WHAT THE TASK ASKS
Rewrite all the records below, changing "navbar" to "navigation bar" and keeping every other part the same.

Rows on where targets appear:
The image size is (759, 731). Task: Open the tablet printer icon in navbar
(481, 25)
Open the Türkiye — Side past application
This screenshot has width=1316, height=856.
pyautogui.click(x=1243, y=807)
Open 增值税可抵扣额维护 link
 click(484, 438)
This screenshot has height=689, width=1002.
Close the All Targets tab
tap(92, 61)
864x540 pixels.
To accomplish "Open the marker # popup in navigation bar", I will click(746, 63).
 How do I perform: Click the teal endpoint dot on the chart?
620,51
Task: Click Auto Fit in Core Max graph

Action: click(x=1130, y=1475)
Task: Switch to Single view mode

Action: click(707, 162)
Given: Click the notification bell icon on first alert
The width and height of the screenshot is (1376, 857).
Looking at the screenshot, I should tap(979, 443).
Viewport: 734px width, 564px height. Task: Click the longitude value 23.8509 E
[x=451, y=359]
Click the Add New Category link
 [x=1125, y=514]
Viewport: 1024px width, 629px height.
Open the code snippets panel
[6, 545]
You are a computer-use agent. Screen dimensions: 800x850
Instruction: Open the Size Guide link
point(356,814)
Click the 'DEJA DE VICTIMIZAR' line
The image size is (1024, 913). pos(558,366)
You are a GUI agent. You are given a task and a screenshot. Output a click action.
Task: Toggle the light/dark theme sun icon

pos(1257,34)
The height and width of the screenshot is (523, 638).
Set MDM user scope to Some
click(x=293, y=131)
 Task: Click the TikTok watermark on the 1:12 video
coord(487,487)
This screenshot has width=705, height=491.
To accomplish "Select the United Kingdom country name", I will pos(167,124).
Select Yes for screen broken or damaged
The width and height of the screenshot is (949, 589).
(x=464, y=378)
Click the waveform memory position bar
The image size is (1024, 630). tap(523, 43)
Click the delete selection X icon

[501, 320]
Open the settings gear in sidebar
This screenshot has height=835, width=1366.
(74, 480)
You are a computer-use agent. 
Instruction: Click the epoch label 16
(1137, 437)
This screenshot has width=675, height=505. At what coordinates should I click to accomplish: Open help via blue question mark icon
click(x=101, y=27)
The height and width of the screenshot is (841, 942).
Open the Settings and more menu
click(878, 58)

EXERCISE OUTPUT
The image size is (759, 731). Task: Open the tablet printer icon in navigation bar
(481, 25)
Open the Türkiye — Side past application
This screenshot has width=1316, height=856.
pyautogui.click(x=1243, y=807)
Open 增值税可抵扣额维护 link
 click(484, 438)
This screenshot has height=689, width=1002.
Close the All Targets tab
tap(92, 61)
864x540 pixels.
To accomplish "Open the marker # popup in navigation bar", I will click(746, 63).
 How do I perform: Click the teal endpoint dot on the chart?
620,51
Task: Click Auto Fit in Core Max graph

Action: click(x=1130, y=1475)
Task: Switch to Single view mode

Action: click(707, 162)
Given: Click the notification bell icon on first alert
The width and height of the screenshot is (1376, 857).
Looking at the screenshot, I should tap(979, 443).
Viewport: 734px width, 564px height. Task: Click the longitude value 23.8509 E
[x=451, y=359]
Click the Add New Category link
 [x=1125, y=514]
Viewport: 1024px width, 629px height.
Open the code snippets panel
[6, 545]
You are a computer-use agent. Screen dimensions: 800x850
Instruction: Open the Size Guide link
point(356,814)
Click the 'DEJA DE VICTIMIZAR' line
The image size is (1024, 913). pos(558,366)
You are a GUI agent. You are given a task and a screenshot. Output a click action.
Task: Toggle the light/dark theme sun icon

pos(1257,34)
The height and width of the screenshot is (523, 638).
Set MDM user scope to Some
click(x=293, y=131)
 Task: Click the TikTok watermark on the 1:12 video
coord(487,487)
This screenshot has width=705, height=491.
To accomplish "Select the United Kingdom country name", I will pos(167,124).
Select Yes for screen broken or damaged
The width and height of the screenshot is (949, 589).
(x=464, y=378)
Click the waveform memory position bar
The image size is (1024, 630). tap(523, 43)
Click the delete selection X icon

[501, 320]
Open the settings gear in sidebar
This screenshot has height=835, width=1366.
(74, 480)
You are a computer-use agent. 
Instruction: Click the epoch label 16
(1137, 437)
This screenshot has width=675, height=505. At what coordinates should I click to accomplish: Open help via blue question mark icon
click(x=101, y=27)
The height and width of the screenshot is (841, 942).
Open the Settings and more menu
click(878, 58)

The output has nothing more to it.